Activity
Will you give every entry again exactly as it stands?

START Source records

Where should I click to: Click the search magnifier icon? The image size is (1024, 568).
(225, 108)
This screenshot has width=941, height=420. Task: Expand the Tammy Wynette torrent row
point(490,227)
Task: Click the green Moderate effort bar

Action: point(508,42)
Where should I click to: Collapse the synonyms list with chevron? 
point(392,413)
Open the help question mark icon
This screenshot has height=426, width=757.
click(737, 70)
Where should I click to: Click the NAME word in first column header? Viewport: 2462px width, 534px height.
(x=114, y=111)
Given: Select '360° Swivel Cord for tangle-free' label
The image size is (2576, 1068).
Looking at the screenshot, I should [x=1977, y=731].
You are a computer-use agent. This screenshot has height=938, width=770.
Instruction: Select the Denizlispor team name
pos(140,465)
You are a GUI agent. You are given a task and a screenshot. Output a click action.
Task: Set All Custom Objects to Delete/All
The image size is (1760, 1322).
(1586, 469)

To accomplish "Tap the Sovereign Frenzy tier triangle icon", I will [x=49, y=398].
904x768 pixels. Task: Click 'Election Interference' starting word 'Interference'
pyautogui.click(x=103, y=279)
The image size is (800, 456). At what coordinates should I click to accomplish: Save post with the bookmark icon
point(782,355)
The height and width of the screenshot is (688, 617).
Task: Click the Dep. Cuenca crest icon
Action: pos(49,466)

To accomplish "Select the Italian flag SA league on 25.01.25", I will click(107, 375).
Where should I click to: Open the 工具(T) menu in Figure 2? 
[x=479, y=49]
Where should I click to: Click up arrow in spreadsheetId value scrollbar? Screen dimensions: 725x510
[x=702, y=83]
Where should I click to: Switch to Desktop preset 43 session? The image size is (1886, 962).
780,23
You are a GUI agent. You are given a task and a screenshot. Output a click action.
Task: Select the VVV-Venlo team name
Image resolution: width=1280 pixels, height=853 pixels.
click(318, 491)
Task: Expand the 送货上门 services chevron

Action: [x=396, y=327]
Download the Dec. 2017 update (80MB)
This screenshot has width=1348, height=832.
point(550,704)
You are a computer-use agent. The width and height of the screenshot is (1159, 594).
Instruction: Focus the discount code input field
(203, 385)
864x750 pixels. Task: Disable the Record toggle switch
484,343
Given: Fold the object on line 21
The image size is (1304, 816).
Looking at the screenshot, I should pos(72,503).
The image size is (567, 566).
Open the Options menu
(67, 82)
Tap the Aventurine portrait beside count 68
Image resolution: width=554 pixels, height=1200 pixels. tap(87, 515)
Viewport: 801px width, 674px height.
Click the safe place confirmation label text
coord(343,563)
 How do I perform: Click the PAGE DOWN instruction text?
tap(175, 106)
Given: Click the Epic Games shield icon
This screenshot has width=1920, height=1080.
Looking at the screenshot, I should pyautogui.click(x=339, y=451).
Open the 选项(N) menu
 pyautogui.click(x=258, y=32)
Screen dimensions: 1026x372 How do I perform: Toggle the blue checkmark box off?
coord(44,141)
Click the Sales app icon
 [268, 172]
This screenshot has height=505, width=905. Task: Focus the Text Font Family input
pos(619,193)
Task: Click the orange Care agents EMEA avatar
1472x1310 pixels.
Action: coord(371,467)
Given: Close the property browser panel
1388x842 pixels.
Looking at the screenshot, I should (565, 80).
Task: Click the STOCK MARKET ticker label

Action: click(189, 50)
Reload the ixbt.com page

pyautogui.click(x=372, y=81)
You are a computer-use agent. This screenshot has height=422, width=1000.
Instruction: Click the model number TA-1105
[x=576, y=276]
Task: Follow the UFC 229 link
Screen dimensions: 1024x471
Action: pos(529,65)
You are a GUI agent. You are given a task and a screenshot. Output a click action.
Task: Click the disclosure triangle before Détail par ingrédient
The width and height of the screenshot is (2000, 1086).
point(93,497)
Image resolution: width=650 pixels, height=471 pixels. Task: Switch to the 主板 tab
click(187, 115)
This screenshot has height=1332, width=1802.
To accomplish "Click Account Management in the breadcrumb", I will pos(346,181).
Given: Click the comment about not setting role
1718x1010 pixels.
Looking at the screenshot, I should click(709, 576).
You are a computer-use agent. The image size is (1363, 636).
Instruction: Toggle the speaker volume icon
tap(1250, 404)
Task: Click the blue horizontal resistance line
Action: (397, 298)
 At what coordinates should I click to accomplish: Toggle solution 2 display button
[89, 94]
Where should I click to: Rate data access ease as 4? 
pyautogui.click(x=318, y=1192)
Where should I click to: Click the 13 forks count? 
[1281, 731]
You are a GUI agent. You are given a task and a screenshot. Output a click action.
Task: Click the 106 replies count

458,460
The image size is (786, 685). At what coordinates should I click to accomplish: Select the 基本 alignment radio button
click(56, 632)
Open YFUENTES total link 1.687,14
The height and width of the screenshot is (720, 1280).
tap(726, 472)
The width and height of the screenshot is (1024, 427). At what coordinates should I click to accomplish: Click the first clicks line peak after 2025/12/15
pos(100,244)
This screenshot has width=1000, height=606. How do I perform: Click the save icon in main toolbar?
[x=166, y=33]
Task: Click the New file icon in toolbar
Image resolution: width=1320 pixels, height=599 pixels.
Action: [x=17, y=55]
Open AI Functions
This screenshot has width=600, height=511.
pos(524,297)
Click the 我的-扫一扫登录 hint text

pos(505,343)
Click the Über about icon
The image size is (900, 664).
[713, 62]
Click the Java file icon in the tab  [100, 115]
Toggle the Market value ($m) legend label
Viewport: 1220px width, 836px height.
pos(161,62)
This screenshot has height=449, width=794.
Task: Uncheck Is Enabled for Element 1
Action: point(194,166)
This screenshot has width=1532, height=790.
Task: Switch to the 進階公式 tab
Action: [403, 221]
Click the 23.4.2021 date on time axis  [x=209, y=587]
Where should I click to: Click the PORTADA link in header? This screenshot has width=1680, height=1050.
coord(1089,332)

END Source records

Worked solution
Where should I click to: Click the search magnifier icon? The image size is (1024, 568).
(225, 108)
This screenshot has width=941, height=420. Task: Expand the Tammy Wynette torrent row
point(490,227)
Task: Click the green Moderate effort bar

Action: point(508,42)
Where should I click to: Collapse the synonyms list with chevron? 
point(392,413)
Open the help question mark icon
This screenshot has height=426, width=757.
click(737, 70)
Where should I click to: Click the NAME word in first column header? Viewport: 2462px width, 534px height.
(x=114, y=111)
Given: Select '360° Swivel Cord for tangle-free' label
The image size is (2576, 1068).
Looking at the screenshot, I should [x=1977, y=731].
You are a computer-use agent. This screenshot has height=938, width=770.
Instruction: Select the Denizlispor team name
pos(140,465)
You are a GUI agent. You are given a task and a screenshot. Output a click action.
Task: Set All Custom Objects to Delete/All
The image size is (1760, 1322).
(1586, 469)

To accomplish "Tap the Sovereign Frenzy tier triangle icon", I will [x=49, y=398].
904x768 pixels. Task: Click 'Election Interference' starting word 'Interference'
pyautogui.click(x=103, y=279)
The image size is (800, 456). At what coordinates should I click to accomplish: Save post with the bookmark icon
point(782,355)
The height and width of the screenshot is (688, 617).
Task: Click the Dep. Cuenca crest icon
Action: pos(49,466)

To accomplish "Select the Italian flag SA league on 25.01.25", I will click(107, 375).
Where should I click to: Open the 工具(T) menu in Figure 2? 
[x=479, y=49]
Where should I click to: Click up arrow in spreadsheetId value scrollbar? Screen dimensions: 725x510
[x=702, y=83]
Where should I click to: Switch to Desktop preset 43 session? The image size is (1886, 962).
780,23
You are a GUI agent. You are given a task and a screenshot. Output a click action.
Task: Select the VVV-Venlo team name
Image resolution: width=1280 pixels, height=853 pixels.
click(318, 491)
Task: Expand the 送货上门 services chevron

Action: [x=396, y=327]
Download the Dec. 2017 update (80MB)
This screenshot has width=1348, height=832.
point(550,704)
You are a computer-use agent. The width and height of the screenshot is (1159, 594).
Instruction: Focus the discount code input field
(203, 385)
864x750 pixels. Task: Disable the Record toggle switch
484,343
Given: Fold the object on line 21
The image size is (1304, 816).
Looking at the screenshot, I should pos(72,503).
The image size is (567, 566).
Open the Options menu
(67, 82)
Tap the Aventurine portrait beside count 68
Image resolution: width=554 pixels, height=1200 pixels. tap(87, 515)
Viewport: 801px width, 674px height.
Click the safe place confirmation label text
coord(343,563)
 How do I perform: Click the PAGE DOWN instruction text?
tap(175, 106)
Given: Click the Epic Games shield icon
This screenshot has width=1920, height=1080.
Looking at the screenshot, I should pyautogui.click(x=339, y=451).
Open the 选项(N) menu
 pyautogui.click(x=258, y=32)
Screen dimensions: 1026x372 How do I perform: Toggle the blue checkmark box off?
coord(44,141)
Click the Sales app icon
 [268, 172]
This screenshot has height=505, width=905. Task: Focus the Text Font Family input
pos(619,193)
Task: Click the orange Care agents EMEA avatar
1472x1310 pixels.
Action: coord(371,467)
Given: Close the property browser panel
1388x842 pixels.
Looking at the screenshot, I should (565, 80).
Task: Click the STOCK MARKET ticker label

Action: click(189, 50)
Reload the ixbt.com page

pyautogui.click(x=372, y=81)
You are a computer-use agent. This screenshot has height=422, width=1000.
Instruction: Click the model number TA-1105
[x=576, y=276]
Task: Follow the UFC 229 link
Screen dimensions: 1024x471
Action: pos(529,65)
You are a GUI agent. You are given a task and a screenshot. Output a click action.
Task: Click the disclosure triangle before Détail par ingrédient
The width and height of the screenshot is (2000, 1086).
point(93,497)
Image resolution: width=650 pixels, height=471 pixels. Task: Switch to the 主板 tab
click(187, 115)
This screenshot has height=1332, width=1802.
To accomplish "Click Account Management in the breadcrumb", I will pos(346,181).
Given: Click the comment about not setting role
1718x1010 pixels.
Looking at the screenshot, I should click(709, 576).
You are a computer-use agent. The image size is (1363, 636).
Instruction: Toggle the speaker volume icon
tap(1250, 404)
Task: Click the blue horizontal resistance line
Action: (397, 298)
 At what coordinates should I click to accomplish: Toggle solution 2 display button
[89, 94]
Where should I click to: Rate data access ease as 4? 
pyautogui.click(x=318, y=1192)
Where should I click to: Click the 13 forks count? 
[1281, 731]
You are a GUI agent. You are given a task and a screenshot. Output a click action.
Task: Click the 106 replies count

458,460
The image size is (786, 685). At what coordinates should I click to accomplish: Select the 基本 alignment radio button
click(56, 632)
Open YFUENTES total link 1.687,14
The height and width of the screenshot is (720, 1280).
tap(726, 472)
The width and height of the screenshot is (1024, 427). At what coordinates should I click to accomplish: Click the first clicks line peak after 2025/12/15
pos(100,244)
This screenshot has width=1000, height=606. How do I perform: Click the save icon in main toolbar?
[x=166, y=33]
Task: Click the New file icon in toolbar
Image resolution: width=1320 pixels, height=599 pixels.
Action: [x=17, y=55]
Open AI Functions
This screenshot has width=600, height=511.
pos(524,297)
Click the 我的-扫一扫登录 hint text

pos(505,343)
Click the Über about icon
The image size is (900, 664).
[713, 62]
Click the Java file icon in the tab  [100, 115]
Toggle the Market value ($m) legend label
Viewport: 1220px width, 836px height.
pos(161,62)
This screenshot has height=449, width=794.
Task: Uncheck Is Enabled for Element 1
Action: point(194,166)
This screenshot has width=1532, height=790.
Task: Switch to the 進階公式 tab
Action: [403, 221]
Click the 23.4.2021 date on time axis  [x=209, y=587]
Where should I click to: Click the PORTADA link in header? This screenshot has width=1680, height=1050.
coord(1089,332)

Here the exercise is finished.